* _Study text_:
Identifying assemblages is, then, a highly interpretative task. The author provides several features that should help us grasp them: the way memory and attention operate in each of them; the range of emotions experienced; and the way the interviewer should interact with the interviewees. McLeod acknowledges that her bodily and emotional displays make her become part of each assemblage in turn, and she is affected by her research participants, their words and actions. This methodology was particularly interesting, as it framed the experience of wellbeing in a collective encounter, but the chapters did not offer much information about McLeod’s behaviour in each research encounter.
The book preaches indeed to the converted. In Chapter Eight, “The Architecture of the Wellbeing Machine”, McLeod explains how the four assemblages form the conceptual wellbeing machine – a series of co-extensive collective bodies. The Deleuzean reader will probably have no trouble in grasping the many political implications that the author infers from the concept. Reading Spinoza via Deleuze via Braidotti, McLeod takes the sustainability of a mode of being as her central normative target: sad passions like depression threaten the stability of a “unified subject form” (172-4). The Marxian element deals with the extraction of surplus from the collaborative connective labour that is mobilized in an assemblage (174-5). Following this line of argument, the neoliberal self would just be a misinterpretation of the Becoming-Authentic Assemblage, where agency is attributed to the individual alone. Resisting ‘capital’ would occur in the Becoming-Indeterminate and Becoming-Destratified assemblages, since they do not sustain the capitalist institutions exploiting depression – such as the pharmaceutical industry, about which so little is said in this book (177).
As the conclusion shows, if the reader adopts the Deleuzean worldview articulated by McLeod, many central questions about wellbeing can be suitably reworded. As the author herself proposes, illbeing should not be appraised directly as a pathological issue, but instead we should ask ourselves “what might support a person to have an exploratory process to ascertain the kinds of collaborative connective labour that are required, given the specificity of their situation?” (181). Taking the assemblage processes into account, and giving importance to other non-human elements, the ill individual can have an account of wellbeing that does not involve blame and individual responsibility.

* _Exercise instructions_:
**A)** Swap "interviewer" for "researcher" and write out the stretch of the passage on McLeod's wellbeing machine from "Identifying assemblages is, then, a" through "each research encounter.".
**B)** For each statement below, say whether it agrees with the passage on McLeod's wellbeing machine, answering yes or no and quoting the words that decide it.
(i) McLeod acknowledges being affected by her research participants.
(ii) The book has a great deal to say about the pharmaceutical industry.
(iii) Chapter Eight is titled "The Architecture of the Wellbeing Machine".
**C)** Please take the passage on McLeod's wellbeing machine further, starting after its last sentence.

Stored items
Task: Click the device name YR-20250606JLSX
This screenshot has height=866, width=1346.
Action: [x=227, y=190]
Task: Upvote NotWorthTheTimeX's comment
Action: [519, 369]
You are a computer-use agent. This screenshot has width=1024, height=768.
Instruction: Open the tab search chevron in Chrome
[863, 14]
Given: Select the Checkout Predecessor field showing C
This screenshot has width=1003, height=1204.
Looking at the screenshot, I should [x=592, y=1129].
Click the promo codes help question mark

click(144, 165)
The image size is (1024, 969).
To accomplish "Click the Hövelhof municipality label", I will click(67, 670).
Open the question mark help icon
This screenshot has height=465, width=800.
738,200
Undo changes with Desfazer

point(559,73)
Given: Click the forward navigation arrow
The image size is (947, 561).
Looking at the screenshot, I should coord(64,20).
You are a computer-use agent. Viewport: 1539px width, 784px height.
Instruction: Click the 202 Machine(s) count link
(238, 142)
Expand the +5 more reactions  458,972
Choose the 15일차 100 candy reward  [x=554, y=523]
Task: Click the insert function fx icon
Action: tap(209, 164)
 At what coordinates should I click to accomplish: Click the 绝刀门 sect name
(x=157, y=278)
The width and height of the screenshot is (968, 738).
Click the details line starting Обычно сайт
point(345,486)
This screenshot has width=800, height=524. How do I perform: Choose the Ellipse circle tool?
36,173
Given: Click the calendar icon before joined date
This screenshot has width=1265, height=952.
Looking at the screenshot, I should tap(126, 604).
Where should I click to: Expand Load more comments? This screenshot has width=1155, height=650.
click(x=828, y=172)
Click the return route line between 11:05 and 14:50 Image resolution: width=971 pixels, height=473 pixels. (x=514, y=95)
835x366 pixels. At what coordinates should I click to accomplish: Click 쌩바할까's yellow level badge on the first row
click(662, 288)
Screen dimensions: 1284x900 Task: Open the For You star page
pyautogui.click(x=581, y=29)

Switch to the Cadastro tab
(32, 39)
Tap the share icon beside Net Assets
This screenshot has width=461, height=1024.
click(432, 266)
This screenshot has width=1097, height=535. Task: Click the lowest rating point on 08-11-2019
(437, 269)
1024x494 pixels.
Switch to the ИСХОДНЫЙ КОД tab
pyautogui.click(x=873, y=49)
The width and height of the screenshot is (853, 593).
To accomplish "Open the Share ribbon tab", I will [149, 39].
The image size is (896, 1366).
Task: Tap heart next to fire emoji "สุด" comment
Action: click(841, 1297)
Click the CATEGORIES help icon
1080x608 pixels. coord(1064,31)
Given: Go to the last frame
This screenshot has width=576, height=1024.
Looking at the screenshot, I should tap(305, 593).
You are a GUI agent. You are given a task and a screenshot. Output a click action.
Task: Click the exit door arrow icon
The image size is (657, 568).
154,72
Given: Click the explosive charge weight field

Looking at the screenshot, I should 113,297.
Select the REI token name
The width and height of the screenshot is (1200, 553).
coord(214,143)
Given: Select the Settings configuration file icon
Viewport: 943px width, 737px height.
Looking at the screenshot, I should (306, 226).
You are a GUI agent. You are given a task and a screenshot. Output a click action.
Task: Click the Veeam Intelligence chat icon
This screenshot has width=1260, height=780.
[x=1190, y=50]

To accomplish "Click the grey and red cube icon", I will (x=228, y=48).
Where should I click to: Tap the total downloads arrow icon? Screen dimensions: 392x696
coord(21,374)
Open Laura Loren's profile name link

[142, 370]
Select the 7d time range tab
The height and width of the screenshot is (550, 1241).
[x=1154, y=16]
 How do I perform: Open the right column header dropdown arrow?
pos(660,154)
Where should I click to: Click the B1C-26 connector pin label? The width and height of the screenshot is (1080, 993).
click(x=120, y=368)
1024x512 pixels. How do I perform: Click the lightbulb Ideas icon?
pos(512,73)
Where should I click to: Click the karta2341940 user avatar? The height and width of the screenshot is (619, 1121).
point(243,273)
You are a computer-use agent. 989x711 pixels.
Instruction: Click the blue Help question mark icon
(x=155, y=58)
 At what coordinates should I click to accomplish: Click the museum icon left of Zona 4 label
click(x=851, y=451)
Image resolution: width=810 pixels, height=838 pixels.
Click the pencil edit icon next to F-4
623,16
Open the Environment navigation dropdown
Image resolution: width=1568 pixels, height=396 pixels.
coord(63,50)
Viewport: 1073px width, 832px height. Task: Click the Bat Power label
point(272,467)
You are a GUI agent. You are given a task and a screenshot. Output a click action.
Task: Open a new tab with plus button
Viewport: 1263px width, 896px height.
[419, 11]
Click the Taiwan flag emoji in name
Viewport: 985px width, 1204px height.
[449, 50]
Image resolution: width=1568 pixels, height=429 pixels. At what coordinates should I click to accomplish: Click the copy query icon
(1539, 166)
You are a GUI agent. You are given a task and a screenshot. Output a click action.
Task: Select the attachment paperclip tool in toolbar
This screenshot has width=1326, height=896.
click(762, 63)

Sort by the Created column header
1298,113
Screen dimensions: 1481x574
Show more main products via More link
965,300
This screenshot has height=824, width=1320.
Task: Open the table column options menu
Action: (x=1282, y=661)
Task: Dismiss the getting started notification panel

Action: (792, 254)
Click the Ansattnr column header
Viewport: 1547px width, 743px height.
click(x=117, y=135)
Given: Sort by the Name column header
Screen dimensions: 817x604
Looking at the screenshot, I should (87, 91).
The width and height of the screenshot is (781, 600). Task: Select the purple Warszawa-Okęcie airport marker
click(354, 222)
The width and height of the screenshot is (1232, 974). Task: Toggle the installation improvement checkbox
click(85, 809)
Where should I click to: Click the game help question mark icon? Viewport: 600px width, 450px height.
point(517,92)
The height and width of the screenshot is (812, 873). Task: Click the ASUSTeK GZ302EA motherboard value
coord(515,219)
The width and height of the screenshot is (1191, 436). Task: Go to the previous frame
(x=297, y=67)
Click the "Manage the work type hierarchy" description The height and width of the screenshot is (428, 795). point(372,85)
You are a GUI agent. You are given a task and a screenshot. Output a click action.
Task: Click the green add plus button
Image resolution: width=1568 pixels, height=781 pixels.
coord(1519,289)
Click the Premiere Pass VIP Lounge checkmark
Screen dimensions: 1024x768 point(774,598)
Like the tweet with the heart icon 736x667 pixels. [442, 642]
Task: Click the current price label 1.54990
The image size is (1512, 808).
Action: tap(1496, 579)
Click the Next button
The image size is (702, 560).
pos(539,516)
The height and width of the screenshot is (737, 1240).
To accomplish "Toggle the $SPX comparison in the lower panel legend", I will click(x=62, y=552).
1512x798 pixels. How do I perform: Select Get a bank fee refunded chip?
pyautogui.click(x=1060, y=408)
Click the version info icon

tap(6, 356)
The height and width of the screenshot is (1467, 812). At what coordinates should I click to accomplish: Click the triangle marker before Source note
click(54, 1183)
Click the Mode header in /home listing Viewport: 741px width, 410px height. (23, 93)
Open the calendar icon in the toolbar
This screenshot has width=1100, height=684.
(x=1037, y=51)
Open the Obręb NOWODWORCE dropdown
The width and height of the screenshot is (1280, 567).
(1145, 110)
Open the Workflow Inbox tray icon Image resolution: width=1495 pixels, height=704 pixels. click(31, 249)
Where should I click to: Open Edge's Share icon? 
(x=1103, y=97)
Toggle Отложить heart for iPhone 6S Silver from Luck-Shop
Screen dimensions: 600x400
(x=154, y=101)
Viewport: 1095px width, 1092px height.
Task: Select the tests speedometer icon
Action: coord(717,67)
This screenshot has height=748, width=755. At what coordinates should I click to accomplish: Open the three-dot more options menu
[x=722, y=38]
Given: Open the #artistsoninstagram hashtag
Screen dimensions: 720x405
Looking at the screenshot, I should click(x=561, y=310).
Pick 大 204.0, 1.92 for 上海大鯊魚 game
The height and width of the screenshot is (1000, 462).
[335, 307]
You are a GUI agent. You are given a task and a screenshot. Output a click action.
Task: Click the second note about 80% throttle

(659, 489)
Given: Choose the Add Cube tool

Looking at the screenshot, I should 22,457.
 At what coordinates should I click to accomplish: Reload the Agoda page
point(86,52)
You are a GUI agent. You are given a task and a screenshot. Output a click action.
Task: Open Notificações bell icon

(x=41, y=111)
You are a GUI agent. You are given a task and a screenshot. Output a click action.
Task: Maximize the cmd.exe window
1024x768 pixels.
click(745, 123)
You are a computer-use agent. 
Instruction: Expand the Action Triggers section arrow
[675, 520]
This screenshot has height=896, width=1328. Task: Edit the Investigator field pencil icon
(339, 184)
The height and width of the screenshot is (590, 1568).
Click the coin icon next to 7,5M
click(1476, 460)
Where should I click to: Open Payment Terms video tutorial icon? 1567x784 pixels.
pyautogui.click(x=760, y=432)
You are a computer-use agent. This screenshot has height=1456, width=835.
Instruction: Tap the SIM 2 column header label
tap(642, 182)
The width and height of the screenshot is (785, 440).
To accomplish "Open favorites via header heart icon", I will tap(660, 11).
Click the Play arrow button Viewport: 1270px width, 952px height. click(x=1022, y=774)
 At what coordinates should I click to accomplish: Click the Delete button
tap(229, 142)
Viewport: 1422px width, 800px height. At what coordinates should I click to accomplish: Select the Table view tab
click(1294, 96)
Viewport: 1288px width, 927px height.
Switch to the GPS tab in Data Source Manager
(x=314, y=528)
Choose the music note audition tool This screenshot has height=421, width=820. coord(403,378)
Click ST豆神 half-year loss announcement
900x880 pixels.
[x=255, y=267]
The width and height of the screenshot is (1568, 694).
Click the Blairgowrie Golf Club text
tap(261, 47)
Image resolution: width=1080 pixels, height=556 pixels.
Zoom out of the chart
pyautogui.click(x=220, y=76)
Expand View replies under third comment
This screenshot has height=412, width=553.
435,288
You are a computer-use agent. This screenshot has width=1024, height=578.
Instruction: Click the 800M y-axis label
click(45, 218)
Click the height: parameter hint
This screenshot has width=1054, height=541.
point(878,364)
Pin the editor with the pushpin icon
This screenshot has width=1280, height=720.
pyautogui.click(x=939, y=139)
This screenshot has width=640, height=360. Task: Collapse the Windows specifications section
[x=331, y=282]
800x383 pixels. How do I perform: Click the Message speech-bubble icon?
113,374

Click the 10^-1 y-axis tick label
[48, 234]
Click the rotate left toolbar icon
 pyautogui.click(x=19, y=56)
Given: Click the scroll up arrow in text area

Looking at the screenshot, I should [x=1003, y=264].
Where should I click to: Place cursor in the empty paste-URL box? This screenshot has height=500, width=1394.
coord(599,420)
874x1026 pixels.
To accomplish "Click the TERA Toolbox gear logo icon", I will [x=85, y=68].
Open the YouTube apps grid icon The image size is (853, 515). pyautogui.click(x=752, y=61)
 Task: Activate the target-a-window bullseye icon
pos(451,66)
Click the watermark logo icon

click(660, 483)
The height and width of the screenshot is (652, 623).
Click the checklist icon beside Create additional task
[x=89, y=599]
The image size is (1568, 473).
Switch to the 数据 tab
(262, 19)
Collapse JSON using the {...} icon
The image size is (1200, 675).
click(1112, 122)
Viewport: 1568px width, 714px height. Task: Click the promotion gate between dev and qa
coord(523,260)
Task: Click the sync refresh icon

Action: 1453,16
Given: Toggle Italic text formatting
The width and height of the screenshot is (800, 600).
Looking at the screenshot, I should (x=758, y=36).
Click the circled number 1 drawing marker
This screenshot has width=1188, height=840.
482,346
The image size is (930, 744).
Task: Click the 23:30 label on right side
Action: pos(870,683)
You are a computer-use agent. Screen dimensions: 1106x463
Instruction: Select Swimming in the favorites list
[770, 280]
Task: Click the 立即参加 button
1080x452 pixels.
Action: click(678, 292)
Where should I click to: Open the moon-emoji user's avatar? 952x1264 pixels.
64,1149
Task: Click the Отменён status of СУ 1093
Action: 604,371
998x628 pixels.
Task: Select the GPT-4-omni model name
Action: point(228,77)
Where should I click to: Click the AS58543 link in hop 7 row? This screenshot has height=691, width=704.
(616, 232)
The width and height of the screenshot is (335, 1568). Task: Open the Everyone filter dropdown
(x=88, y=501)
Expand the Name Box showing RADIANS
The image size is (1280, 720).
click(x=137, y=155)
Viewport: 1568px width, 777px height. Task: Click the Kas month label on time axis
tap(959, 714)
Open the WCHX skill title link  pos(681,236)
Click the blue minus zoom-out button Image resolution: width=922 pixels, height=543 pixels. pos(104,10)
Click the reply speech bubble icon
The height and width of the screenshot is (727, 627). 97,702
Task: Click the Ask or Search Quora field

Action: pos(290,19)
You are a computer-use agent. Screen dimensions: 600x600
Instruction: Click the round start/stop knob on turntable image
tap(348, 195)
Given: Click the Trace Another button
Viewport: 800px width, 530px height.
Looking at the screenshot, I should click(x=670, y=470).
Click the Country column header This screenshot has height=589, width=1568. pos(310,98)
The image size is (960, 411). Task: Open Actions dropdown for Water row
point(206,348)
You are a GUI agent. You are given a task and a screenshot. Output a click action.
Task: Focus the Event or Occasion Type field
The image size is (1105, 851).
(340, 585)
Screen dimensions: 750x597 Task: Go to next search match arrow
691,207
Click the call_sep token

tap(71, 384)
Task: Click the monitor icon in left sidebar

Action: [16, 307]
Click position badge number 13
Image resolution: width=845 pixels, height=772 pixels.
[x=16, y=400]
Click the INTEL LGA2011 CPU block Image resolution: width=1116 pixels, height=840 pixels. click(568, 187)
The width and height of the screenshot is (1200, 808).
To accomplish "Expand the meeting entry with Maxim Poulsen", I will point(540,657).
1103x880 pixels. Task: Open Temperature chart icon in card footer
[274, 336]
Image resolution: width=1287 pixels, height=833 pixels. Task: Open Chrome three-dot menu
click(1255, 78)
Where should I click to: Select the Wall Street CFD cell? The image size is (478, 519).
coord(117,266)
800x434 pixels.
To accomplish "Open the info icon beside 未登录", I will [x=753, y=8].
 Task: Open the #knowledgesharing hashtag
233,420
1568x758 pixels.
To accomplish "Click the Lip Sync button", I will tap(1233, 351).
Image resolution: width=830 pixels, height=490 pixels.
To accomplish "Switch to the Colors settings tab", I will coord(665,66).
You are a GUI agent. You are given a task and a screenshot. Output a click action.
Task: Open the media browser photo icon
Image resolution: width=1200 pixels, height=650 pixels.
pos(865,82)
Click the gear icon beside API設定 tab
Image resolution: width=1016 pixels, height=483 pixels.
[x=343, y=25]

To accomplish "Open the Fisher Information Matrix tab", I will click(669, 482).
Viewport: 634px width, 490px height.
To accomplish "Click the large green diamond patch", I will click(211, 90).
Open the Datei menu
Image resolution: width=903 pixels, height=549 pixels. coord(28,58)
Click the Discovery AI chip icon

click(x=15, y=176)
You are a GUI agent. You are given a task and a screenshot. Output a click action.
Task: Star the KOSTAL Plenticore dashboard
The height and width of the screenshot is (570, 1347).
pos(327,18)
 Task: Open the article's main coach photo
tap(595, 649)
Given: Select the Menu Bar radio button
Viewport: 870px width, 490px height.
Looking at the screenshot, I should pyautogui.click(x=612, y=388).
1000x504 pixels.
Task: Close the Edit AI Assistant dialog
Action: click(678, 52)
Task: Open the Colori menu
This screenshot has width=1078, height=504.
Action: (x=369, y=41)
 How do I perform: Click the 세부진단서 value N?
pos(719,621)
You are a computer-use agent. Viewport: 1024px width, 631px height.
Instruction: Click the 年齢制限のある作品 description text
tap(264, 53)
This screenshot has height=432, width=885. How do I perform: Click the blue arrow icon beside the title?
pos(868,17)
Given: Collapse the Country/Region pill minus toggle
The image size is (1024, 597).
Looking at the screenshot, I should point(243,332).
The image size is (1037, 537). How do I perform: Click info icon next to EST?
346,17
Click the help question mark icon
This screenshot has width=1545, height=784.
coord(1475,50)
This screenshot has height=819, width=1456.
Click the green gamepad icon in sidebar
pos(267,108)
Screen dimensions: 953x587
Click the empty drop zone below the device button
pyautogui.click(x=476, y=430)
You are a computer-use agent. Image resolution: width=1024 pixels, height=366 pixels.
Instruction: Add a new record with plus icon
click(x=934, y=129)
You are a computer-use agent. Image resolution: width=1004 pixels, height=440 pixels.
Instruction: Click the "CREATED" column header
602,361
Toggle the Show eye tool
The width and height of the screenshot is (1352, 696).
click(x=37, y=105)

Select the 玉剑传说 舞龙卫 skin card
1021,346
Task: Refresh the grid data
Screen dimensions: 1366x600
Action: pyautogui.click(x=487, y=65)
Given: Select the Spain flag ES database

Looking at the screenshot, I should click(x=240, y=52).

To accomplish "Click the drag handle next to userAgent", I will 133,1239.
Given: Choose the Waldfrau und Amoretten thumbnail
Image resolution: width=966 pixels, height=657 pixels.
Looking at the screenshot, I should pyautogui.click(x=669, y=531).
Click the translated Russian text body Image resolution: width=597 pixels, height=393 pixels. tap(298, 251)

* _Task-by-task outputs_:
**A)**
Identifying assemblages is, then, a highly interpretative task. The author provides several features that should help us grasp them: the way memory and attention operate in each of them; the range of emotions experienced; and the way the researcher should interact with the interviewees. McLeod acknowledges that her bodily and emotional displays make her become part of each assemblage in turn, and she is affected by her research participants, their words and actions. This methodology was particularly interesting, as it framed the experience of wellbeing in a collective encounter, but the chapters did not offer much information about McLeod’s behaviour in each research encounter.

**B)**
(i) Yes: "she is affected by her research participants, their words and actions."
(ii) No: "such as the pharmaceutical industry, about which so little is said in this book"
(iii) Yes: "In Chapter Eight, "The Architecture of the Wellbeing Machine", McLeod explains how the four assemblages form the conceptual wellbeing machine"

**C)**
McLeod concludes by presenting one of the most pressing challenges she finds: “communicating [the] knowledge developed by drawing on the Deleuzean lexicon to non-theoretical audiences” (184). I agree with the author, except that I would also include those theoretical audiences who are not familiar with the Deleuzean tradition. Ultimately, the book speaks to those who use this tradition to frame their research, but does not offer significant reasons for others to adopt this line of interpretation.
I have tried my best to capture the central ideas of this book, although I am sure that any competent Deleuzean will find flaws in my summary. Although McLeod addresses an important issue that transcends the field of humanities and affects real individuals and healthcare policies, I have not been convinced that adopting the Deleuzean approach is the best way to address it. Rather than proposing an alternative way to engage with issues of blame and responsibility that affect ill individuals, McLeod’s idea of a wellbeing machine seems principally to offer a new vocabulary with which to address them. As such, I believe its implications for further research remain somewhat limited for anyone who is not an expert in the terminology she uses. This book is probably best suited to an audience who already work in the field of depression studies using Deleuzean ideas.